■ AIM OF THE TASK ■
Type out each record word for word. Pictures stay out.

Saved data entries:
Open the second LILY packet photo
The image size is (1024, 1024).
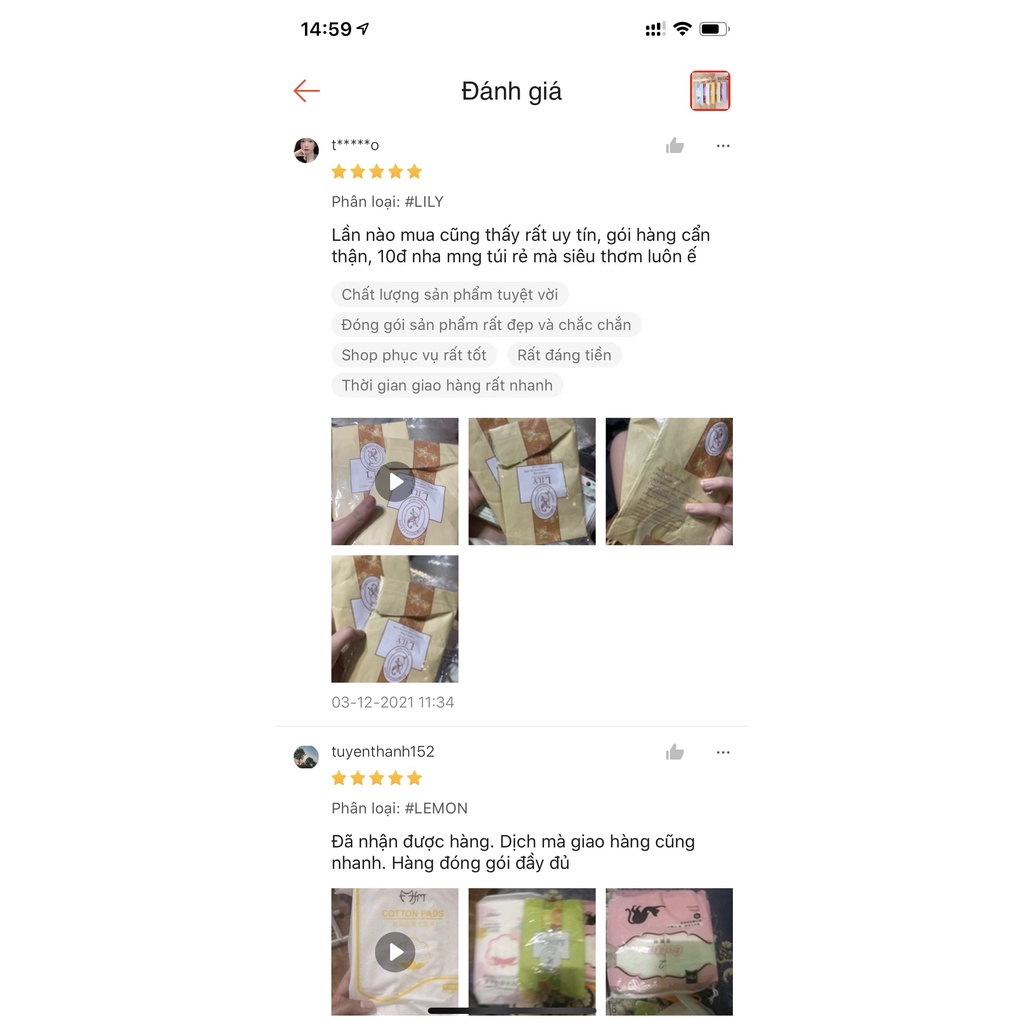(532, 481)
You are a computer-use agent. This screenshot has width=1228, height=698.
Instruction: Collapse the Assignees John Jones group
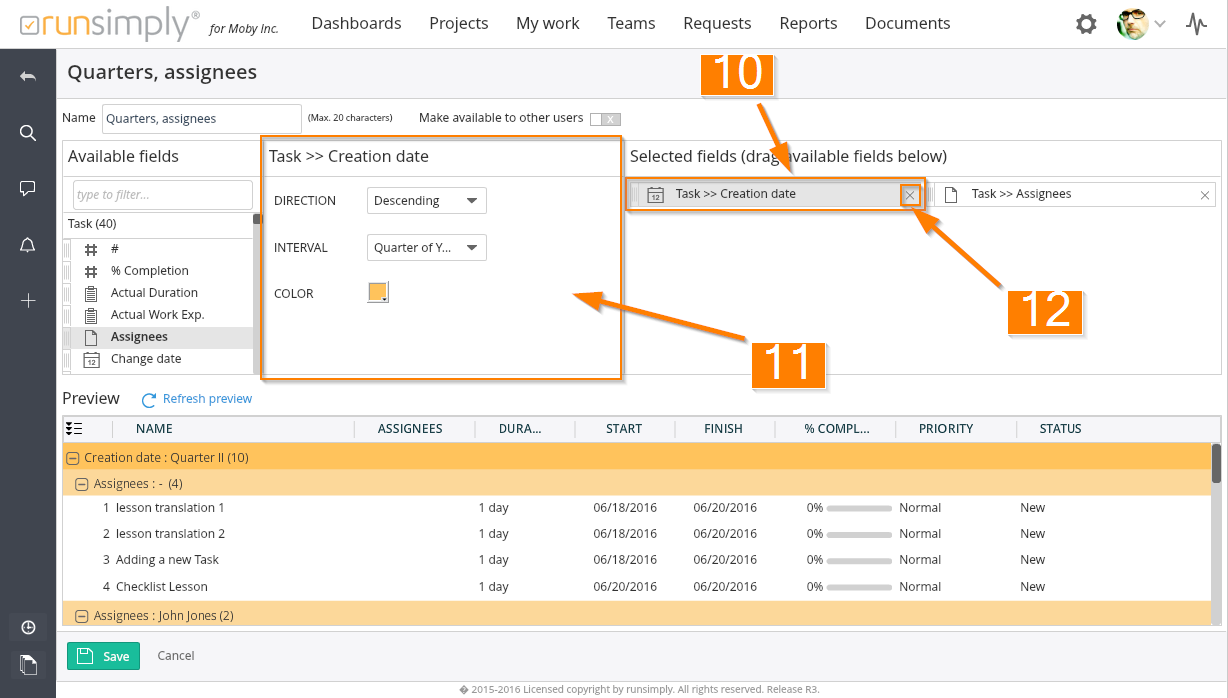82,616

■ WRITTEN ANSWER ■
Open the second LILY packet photo
The image size is (1024, 1024).
(532, 481)
You are a computer-use agent. This screenshot has width=1228, height=698.
Instruction: Collapse the Assignees John Jones group
82,616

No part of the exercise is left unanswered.